Let $a_n$ denote the number of $n$-digit binary numbers such that no two zeroes are consecutive. Is $a_{17}=a_{16}+a_{15}$?
Let $a_n$ denote the number of $n$-digit binary numbers such that no two zeroes are consecutive.
$$a_1=2$$ $$a_2=3$$ $a_3$ can contain one $1$, two $1$s or all $1$s.
$$a_3=1+\frac{3!}{2!}+1=5$$ $$a_4=0+3+4=7$$ $$a_5=0+0+6+5+1=12$$
I don't see any relation connecting the above $a_i$s. The number of possibilities depend on the number of $1$s. Should I calculate $a_n$?
On
To see the recursion you want: Let $b_n$ be the number of such sequences that end in $0$, and $c_n$ the number that end in $1$. We have $$a_n=b_n+c_n$$
It is easy to see that $$c_n=a_{n-1}\;\;\&\;\;b_n=c_{n-1}\implies b_n=a_{n-2}$$
On
$a_n$ number of n-digit binary numbers with no two consecutive 0s, which start with 1
$b_n$ number of n-digit binary numbers with no two consecutive 0s, which start with 0
Then:
$a_n = b_{n-1} + a_{n-1}$
$b_n = a_{n-1}$
Try to prove why these are true.
So it leads to a recursion on two sequences (very nice).
Let $a_n$ be the number of $n$-digit binary numbers such that no two zeroes are consecutive.
Consider the last digit of the $n$-digit binary number.
Case 1: The last digit is $1$
In this case, the first $n-1$ digits must satisfy the condition that no two zeroes are consecutive. There are $a_{n-1}$ ways in which they can do so, thus the total number of $n$-digit binary numbers with no two zeroes consecutive and ending with $1$ is $a_{n-1}$.

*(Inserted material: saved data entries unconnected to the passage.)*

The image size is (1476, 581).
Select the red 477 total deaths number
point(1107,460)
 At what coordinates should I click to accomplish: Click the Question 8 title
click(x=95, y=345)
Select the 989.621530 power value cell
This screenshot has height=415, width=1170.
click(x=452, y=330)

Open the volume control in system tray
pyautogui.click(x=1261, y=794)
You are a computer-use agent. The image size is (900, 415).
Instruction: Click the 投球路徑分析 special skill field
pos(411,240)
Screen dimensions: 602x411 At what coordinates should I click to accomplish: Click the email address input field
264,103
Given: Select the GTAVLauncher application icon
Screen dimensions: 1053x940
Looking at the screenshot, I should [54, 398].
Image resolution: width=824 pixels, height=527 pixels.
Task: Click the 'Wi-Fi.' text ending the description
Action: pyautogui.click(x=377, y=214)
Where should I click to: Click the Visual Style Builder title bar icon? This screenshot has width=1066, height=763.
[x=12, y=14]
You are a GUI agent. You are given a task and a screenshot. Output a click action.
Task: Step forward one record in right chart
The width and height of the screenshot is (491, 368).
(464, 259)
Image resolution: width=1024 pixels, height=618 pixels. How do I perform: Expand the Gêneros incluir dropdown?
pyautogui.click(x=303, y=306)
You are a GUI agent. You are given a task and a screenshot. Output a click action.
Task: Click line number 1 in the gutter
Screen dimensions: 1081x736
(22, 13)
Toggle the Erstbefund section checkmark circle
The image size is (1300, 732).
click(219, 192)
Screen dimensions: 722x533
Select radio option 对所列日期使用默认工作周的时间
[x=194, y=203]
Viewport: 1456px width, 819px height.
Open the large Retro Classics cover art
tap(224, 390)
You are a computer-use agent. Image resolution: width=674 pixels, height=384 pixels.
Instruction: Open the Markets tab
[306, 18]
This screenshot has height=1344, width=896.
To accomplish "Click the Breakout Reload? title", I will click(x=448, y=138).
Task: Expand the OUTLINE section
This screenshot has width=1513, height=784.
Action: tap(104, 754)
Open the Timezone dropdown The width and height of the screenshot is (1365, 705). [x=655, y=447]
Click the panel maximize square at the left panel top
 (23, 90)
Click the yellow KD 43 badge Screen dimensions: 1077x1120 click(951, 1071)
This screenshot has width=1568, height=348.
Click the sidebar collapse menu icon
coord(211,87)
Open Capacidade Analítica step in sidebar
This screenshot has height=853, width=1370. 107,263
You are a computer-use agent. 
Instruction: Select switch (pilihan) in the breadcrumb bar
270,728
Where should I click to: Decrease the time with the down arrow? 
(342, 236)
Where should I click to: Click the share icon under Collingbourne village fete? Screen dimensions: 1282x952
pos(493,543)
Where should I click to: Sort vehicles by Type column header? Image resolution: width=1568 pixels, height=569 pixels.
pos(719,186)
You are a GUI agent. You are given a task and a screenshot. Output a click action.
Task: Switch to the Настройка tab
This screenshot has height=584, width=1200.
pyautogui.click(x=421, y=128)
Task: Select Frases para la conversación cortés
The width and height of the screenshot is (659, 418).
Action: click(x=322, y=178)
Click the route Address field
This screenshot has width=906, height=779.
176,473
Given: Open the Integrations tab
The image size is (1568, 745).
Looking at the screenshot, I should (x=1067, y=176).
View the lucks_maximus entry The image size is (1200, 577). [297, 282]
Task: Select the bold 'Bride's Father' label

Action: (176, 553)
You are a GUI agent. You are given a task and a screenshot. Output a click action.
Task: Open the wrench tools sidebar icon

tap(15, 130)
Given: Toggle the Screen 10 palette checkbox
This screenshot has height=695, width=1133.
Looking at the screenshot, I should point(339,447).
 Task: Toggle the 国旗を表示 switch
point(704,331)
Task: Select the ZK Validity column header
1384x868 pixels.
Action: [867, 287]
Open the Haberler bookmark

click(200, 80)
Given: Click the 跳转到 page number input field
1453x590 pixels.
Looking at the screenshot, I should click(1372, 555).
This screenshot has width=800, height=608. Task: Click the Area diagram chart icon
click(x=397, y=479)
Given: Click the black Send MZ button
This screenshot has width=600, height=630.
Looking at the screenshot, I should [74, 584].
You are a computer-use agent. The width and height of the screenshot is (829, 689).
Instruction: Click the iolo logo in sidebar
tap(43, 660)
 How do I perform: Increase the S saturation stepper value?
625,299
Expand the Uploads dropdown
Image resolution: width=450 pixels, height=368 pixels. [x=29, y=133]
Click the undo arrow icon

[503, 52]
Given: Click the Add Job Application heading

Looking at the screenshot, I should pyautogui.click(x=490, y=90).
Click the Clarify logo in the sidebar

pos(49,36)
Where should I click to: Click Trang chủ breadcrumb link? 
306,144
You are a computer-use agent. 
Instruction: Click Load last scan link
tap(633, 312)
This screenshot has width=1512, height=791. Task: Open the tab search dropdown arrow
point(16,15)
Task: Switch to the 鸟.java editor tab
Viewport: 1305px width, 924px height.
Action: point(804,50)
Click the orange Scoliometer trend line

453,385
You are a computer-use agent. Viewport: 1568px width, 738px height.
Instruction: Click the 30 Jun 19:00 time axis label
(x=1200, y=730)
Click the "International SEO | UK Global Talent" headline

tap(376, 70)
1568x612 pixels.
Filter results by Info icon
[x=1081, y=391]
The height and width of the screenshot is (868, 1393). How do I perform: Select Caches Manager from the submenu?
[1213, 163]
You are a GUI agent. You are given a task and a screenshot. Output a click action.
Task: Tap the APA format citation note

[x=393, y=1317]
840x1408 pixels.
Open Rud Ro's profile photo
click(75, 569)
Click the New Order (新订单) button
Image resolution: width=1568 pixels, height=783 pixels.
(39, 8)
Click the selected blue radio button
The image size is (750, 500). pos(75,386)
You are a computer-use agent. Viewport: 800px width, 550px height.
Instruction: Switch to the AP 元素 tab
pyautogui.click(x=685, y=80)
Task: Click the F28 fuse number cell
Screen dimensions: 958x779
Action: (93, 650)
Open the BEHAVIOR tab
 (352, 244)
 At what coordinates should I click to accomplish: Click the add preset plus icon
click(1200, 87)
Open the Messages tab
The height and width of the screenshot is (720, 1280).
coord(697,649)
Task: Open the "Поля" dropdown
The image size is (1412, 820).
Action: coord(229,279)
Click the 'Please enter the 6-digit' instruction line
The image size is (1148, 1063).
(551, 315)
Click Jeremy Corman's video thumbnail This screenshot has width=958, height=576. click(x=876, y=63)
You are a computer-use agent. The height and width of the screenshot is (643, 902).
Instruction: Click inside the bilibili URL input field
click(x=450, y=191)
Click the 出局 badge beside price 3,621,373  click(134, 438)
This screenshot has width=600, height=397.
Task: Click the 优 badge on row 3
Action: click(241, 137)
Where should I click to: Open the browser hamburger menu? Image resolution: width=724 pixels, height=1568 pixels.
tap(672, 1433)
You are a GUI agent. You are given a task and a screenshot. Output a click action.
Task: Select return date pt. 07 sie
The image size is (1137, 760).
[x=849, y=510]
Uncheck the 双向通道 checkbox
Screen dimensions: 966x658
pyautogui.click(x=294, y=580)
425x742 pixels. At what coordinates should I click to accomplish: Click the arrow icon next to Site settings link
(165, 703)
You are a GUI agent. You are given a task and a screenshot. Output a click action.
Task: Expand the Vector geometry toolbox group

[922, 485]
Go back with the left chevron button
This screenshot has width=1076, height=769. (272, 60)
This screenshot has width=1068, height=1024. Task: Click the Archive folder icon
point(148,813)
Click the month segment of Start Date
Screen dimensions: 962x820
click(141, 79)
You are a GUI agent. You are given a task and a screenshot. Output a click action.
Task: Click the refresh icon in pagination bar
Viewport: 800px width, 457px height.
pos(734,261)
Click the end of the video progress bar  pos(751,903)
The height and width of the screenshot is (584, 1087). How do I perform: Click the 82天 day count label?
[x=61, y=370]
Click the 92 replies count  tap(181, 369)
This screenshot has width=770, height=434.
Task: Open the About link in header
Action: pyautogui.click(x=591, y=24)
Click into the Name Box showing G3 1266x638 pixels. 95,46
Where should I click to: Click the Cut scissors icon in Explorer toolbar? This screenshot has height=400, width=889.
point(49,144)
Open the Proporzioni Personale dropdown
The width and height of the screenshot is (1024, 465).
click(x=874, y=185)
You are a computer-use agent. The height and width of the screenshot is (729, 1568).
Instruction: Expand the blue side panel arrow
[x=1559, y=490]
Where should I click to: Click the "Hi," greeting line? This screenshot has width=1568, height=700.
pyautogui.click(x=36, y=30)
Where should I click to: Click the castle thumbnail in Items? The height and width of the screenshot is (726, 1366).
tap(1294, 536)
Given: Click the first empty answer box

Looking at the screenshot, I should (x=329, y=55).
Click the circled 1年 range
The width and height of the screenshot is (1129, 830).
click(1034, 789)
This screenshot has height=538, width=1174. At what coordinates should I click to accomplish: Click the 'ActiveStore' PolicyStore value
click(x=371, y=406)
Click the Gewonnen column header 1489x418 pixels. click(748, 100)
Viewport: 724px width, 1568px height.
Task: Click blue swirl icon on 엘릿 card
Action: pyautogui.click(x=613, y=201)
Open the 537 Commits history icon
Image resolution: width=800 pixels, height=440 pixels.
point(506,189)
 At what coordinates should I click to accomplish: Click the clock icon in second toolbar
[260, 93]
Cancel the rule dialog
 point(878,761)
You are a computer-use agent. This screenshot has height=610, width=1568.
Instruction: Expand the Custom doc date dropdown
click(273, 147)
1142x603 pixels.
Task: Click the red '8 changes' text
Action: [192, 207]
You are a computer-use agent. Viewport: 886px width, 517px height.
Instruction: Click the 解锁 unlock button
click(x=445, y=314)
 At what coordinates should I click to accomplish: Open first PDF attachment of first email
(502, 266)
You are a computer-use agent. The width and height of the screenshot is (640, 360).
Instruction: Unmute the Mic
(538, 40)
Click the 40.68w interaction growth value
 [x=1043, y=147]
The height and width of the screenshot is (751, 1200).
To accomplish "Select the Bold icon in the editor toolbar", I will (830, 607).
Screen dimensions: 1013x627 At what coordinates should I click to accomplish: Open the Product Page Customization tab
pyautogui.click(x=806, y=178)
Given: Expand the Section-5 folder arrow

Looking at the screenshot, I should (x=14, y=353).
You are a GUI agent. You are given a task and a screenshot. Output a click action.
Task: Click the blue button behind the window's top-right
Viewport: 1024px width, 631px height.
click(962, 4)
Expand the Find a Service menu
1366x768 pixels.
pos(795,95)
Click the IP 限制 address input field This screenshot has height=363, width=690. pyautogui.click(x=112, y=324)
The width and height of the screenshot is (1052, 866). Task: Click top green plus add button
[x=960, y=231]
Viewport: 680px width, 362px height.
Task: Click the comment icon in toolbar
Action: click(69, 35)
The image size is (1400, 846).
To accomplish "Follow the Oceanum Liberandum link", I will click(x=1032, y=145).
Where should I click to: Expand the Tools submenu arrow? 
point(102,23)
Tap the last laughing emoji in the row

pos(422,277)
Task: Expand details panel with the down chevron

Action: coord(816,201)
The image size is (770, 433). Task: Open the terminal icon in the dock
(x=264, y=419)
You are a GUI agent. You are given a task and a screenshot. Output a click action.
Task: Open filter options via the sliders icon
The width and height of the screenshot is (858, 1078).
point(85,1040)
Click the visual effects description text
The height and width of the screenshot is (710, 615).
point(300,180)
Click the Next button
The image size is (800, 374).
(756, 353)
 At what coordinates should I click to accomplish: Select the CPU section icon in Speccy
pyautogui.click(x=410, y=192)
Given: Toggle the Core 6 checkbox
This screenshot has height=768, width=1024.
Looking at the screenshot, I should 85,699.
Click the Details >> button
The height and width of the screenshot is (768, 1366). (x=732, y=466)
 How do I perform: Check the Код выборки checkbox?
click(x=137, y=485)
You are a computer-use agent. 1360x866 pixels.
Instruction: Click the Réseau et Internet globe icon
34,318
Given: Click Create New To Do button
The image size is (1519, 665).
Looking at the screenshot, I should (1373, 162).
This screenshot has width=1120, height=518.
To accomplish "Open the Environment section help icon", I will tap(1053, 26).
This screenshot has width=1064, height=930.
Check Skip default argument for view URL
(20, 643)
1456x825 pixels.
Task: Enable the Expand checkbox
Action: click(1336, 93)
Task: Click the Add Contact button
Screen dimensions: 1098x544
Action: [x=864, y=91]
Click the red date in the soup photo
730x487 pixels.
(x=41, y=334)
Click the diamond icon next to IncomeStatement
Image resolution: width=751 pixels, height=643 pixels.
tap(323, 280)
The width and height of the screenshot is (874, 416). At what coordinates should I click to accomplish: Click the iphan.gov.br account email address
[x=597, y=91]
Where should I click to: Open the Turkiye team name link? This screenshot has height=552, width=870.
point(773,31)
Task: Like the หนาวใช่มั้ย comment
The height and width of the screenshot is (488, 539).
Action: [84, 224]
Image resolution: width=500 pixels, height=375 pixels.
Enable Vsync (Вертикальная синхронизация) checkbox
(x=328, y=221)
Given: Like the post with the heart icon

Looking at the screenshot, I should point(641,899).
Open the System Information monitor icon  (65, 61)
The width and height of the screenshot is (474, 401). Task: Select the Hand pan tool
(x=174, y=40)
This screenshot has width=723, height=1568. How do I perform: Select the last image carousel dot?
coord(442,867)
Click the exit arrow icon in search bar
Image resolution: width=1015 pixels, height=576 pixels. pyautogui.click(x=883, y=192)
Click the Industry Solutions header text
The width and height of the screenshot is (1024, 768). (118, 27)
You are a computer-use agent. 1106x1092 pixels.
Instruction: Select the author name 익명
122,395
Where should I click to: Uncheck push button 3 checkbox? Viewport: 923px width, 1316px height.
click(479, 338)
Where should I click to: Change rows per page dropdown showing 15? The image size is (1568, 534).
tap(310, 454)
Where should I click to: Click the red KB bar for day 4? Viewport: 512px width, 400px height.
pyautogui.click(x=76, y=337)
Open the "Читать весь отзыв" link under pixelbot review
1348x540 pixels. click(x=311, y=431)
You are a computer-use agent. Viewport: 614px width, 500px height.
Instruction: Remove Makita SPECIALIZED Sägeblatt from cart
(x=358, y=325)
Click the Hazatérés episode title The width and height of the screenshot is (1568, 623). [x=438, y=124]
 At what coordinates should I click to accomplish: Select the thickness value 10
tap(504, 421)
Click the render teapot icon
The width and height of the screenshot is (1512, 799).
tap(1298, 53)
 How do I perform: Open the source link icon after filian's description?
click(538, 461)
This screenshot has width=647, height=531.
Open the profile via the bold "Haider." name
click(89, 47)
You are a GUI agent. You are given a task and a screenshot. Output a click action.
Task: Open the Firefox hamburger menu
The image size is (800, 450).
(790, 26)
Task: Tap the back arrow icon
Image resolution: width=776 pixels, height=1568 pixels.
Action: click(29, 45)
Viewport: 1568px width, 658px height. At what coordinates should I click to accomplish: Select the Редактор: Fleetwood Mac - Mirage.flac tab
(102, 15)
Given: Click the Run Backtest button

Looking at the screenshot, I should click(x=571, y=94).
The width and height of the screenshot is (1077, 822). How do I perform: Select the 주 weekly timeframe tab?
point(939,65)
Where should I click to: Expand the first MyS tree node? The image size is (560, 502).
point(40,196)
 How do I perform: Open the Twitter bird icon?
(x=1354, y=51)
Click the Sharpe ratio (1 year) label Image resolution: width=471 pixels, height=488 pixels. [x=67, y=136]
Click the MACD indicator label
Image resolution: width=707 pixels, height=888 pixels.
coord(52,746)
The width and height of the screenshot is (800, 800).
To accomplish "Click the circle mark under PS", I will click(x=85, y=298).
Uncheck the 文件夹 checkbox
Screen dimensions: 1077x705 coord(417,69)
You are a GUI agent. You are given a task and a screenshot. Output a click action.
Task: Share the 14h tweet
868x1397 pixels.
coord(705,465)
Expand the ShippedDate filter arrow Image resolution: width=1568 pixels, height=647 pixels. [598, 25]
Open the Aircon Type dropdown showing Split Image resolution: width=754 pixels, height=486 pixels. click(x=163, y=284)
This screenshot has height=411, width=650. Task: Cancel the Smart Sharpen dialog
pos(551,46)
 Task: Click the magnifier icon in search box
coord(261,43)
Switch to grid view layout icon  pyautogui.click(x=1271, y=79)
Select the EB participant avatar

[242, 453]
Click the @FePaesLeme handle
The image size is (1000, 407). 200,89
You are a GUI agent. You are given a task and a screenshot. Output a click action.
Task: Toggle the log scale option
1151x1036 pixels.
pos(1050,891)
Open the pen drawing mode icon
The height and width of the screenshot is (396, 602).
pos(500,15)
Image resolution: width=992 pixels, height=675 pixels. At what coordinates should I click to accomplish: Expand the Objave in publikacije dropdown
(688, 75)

Case 2: The last digit is $0$
In this case, the last but one digit cannot be zero, as it would violate the given condition. Thus, the last but one digit must be $1$. There are now $a_{n-2}$ ways in which the first $n-2$ digits can satisfy the given condition. Thus, the number of $n$-digit binary numbers with no two zeroes consecutive and ending with $0$ is $a_{n-2}$.
This thus gives the recurrence relation, $$a_n=a_{n-1}+a_{n-2}$$ It is easy to verify that $a_0=1,a_1=2$, which are the base cases.